L’ironie appliquée à la situation du jeune post-soixante-huitard illustre la légèreté des conditions
militaires dans ces années 1970-80 et le renversement des attitudes à l’égard de l’armée.
Cette nouvelle génération exaspère le Beauf, qui demeure attaché aux valeurs d’avant 1968. Dès
lors, dans les dessins de Cabu la question de l’antimilitarisme traite conjointement la question des
choix politiques en direction de la jeunesse. Cependant, à l’adjudant Kronenbourg fort de ses
certitudes est alors opposée une jeunesse sans repères.
La critique se fait autrement plus aigüe et politique que la plaisanterie bon enfant proposée par le
jeune humoriste dans Le Journal de Catherine (1970).
Dans l’univers de Charlie Hebdo, résolument engagé dans un mouvement de critique sociale et
politique, les dessins de Cabu correspondent à de véritables investigations journalistiques.
Un autre pas est franchi avec l’entrée des femmes dans l’armée. Ce modèle féminin n’a rien à
envier à l’adjudant, il est une adaptation militaire de la femme du Beauf, une redoutable virago
dont le pire est à craindre.
La caricature entretient décidément bien le lien établi par le genre satirique entre la laideur et la
malveillance bête… Illusion ou technique, l’exception est Catherine, un personnage dont
l’innocence et non l’apparence est dénaturée dans un album machiste à plaisir et couronné du prix
des phallocrates par Choron en 1982 [8].
Le regard espiègle du jeune Cabu, s’il demeure toujours présent dans ses dessins, se leste néanmoins
d’une actualité éminemment complexe, riche d’engagements guerriers qui embrasent la planète.
Avec le terrorisme et les attentats des années 2000, le fanatisme gagne du terrain, introduit par des
formes d’endoctrinement nouvelles et des technologies débordant les possibilités de défense des
démocraties. Fidèle à son rejet de toute aliénation à un ordre totalitaire déshumanisant, Cabu,
pourfendeur définitif de toute violence armée, dénonce l’emprise croissante des religions dans la
logique guerrière. Ce dernier combat, le dessinateur l’a payé de sa vie le 7 janvier 2015.

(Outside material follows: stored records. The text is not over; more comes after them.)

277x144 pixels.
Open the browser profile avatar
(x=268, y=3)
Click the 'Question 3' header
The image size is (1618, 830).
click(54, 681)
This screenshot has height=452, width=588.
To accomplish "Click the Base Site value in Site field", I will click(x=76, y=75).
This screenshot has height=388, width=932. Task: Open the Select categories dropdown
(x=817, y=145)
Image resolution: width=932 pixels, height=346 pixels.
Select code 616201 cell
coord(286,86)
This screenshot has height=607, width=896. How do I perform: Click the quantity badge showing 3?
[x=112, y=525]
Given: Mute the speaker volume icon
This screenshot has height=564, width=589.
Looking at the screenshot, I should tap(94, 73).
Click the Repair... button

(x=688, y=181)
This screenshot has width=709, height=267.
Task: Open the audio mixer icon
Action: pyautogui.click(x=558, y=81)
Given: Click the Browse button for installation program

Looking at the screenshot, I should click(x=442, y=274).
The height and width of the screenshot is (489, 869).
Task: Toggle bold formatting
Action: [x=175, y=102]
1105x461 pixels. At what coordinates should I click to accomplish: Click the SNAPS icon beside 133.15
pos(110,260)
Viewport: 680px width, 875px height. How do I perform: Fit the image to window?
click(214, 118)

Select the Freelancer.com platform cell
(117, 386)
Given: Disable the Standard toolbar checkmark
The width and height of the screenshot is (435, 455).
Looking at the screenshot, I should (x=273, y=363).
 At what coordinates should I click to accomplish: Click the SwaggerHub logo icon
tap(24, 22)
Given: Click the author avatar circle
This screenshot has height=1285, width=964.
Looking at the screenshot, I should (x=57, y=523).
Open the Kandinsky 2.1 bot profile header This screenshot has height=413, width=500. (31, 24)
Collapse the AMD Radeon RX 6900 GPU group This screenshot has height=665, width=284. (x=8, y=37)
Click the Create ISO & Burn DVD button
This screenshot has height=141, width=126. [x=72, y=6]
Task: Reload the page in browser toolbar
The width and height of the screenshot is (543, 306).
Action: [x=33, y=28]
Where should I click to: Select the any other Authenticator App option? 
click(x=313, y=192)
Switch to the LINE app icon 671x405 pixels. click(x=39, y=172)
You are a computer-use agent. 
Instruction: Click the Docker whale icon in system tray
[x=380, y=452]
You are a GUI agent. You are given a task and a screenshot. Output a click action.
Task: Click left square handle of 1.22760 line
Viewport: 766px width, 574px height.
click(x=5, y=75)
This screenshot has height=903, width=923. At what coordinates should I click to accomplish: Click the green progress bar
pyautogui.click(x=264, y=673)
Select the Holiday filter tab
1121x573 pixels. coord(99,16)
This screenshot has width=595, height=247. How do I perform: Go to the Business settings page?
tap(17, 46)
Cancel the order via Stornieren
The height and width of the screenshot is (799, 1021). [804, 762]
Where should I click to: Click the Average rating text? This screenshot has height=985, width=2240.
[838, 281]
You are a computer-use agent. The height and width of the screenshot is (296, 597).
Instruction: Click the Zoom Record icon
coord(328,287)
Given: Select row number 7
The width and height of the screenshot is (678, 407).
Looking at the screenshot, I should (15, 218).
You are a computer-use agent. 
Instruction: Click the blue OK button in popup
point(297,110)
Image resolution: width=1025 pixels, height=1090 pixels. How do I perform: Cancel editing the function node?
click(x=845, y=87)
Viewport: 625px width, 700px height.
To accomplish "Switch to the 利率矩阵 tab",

Comment verrons-nous désormais le monde à venir sans le grand Duduche, le Beauf et ses émules,
les adjudants de toutes obédiences ? Qui saura introduire cette distance produite par l’humour et
nécessaire à une lecture lucide de notre société ? Cabu, un humaniste pudiquement caché derrière
l’humoriste, nous manque déjà beaucoup.
Nelly Feuerhahn
Notes
[1] Charlie Hebdo a été créé en 1969 pour prendre le relais de Hara-Kiri après son interdiction (en
raison de la couverture commentant la mort du général De Gaulle en ces termes : « Bal tragique
à Colombey : 1 mort »). Son arrêt en janvier 1982 durera jusqu’à sa relance par Cabu et Philippe
Val en 1992.
[2] « D’un beauf à l’autre », préface de Cavanna pour Les Nouveaux Beaufs sont arrivés !, Paris :
Le Cherche Midi éditeur, 1992.
[3] Voir la reprise des premiers strips de Cabu dans Le Canard enchaîné du 18 février 2015, où
Roger Hanin figure le beauf de François Mitterrand. Un statut qui est le sien dans la vie réelle, au
titre d’époux de la sœur de Danielle Mitterrand.
[4] Le service militaire obligatoire pour les hommes a été supprimé sous la présidence de Jacques
Chirac en 1996.
[5] Frédéric Pagès et Jacques Lamalle, Tout Cabu, Paris : Les Arènes, 2010.
[6] Bosc est né en 1924, Siné en 1928, Cabu en 1938, ils ont respectivement 34, 30 et 20 ans en
1958.
[7] Emmanuel Cabut (1963-2010), fils de Cabu et Isabelle Cabut-Monin (co-fondatrice de La
Gueule ouverte avec Pierre Fournier) deviendra chanteur sous le nom de Mano Solo. Les parents
divorcent en 1976. Véronique Brachet, attachée de presse connue durant les années Pilote chez
Dargaud, est la seconde épouse de Cabu.
[8] Cabu, Catherine saute au paf !, éditions du Square, 1982.